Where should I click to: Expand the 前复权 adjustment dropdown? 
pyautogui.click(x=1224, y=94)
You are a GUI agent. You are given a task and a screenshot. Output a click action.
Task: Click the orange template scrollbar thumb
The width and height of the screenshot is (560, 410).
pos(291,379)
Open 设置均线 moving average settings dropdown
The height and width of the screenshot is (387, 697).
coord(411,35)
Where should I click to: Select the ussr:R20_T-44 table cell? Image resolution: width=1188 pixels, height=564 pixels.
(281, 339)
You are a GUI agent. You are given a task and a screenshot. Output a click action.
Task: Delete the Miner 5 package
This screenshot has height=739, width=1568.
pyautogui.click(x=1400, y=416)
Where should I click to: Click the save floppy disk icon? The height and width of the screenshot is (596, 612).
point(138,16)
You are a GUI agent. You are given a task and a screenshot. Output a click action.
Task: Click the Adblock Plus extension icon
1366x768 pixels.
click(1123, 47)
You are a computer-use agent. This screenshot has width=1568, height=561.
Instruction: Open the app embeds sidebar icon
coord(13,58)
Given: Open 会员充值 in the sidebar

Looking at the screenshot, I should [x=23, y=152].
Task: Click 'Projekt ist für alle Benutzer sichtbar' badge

....................

_The task:_
Which lines of the listing above contain the string "sidebar" with exactly that capitalization? Extract each one in full.

_Response to the exercise:_
Instruction: Open the app embeds sidebar icon
Given: Open 会员充值 in the sidebar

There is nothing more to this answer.